No, it is only a yoyo version. It is easy to know it by the numbers I provided.
No, it is not like the 2nd mode generation of Rotating Reel Parotor of which the flying rotor remains stationary.
It is only a suggestion for a yoyo version as the axial force is greater as the moment. But it is for later.
Indeed 2.3.3 page 25 Parotor: “the Parotor uses eight soft kites on a single rotor with a TRPT. In this case the TRPT consists of four tethers equally spaced around the rotors. There are no rigid compo-
nents other than a rotor at each end of the transmission.”
I agree this description. And you? Do you agree the Parotor is a TRPT?
Similar does not mean exactly the same.
The main challenge of all torque transfer devices is the distance of the transmission, so the top height. Rotating Reel Parotor intends to resolve it by implementing a large rotor enough to reach high altitude, the price to pay being the difficulty to build a huge rotor without rethinking it. Stacked Daisy intends to resolve it by superimposed stack ring kites allowing to reach high altitude, the low torque in regard to the high axial force being the price to pay as I mentioned.
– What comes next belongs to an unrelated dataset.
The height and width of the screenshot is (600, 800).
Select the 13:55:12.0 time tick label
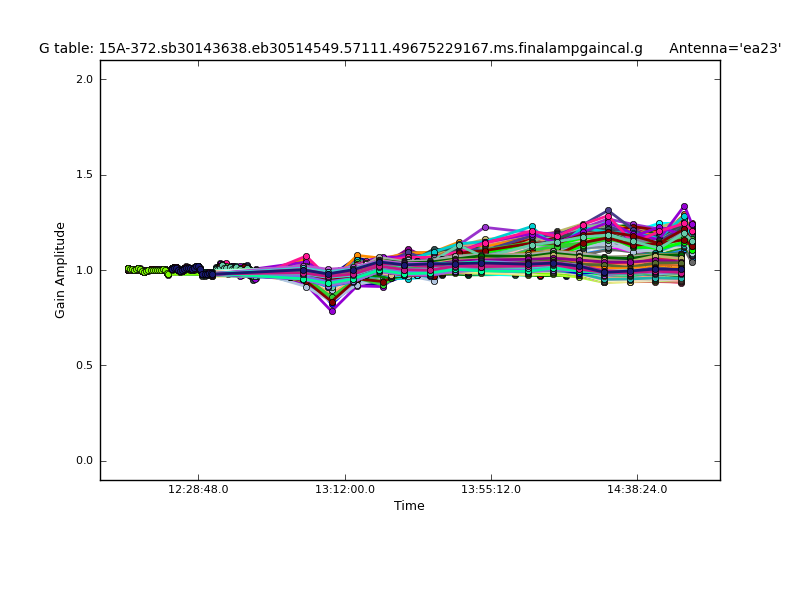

One mentions the prior art in a patent. By this one mentions the problems from the prior art. In the case of Daisy I mentioned possible deformations. I believe you confirmed it in some tests you related in videos.
You state it is the first hollow axis autogyro kite turbine. Can you justify it with a search report? File a patent and one will see.
I don’t claim Rotating Reel Parotor is the first hollow axis autogyro kite turbine. Even the first drawing shows a parachute between the wings-blades. The claim 7 indicates a hollow mast for another function, and this claim is connected to the first as it is a dependent claim. Fortunately there are experienced patent examiners who know the nuances and how patents work.
Your remarks suggest you don’t understand the principle of the Rotating Reel Parotor system as it is
as close to the NTS and KiteGen carousels as to Daisy or SuperTurbine ™ I quoted. So your timelines is nonsense. Moreover generally patents quote other patents as prior art. In a similar way scientific publications quote scientific publications as references.
Note I quote both Daisy and SuperTurbine ™ although @dougselsam considers Daisy as a SuperTurbine ™ The most crosswind kite power system?.
Patents exist also to avoid arbitrary remarks like yours, unless it is your concept of “open sharing” I don’t yet understand. In the search report there is no relevant prior art for what I claim.
Rachel’s multi-kite airborne wind energy systems (MAWES) are not torque transfer devices. I quote from the Introduction:
" The system class under consideration is that of rigid-wing pumping type systems."
In page 7: “The second observation is that in order to maximize efficiency, a fixed number of aircraft should always be distributed over as many layers as possible. This strategy maximizes the amount of available harvesting area.”
I think the invoked benefits are not quite the same as for Daisy, but it is a subject for discussion.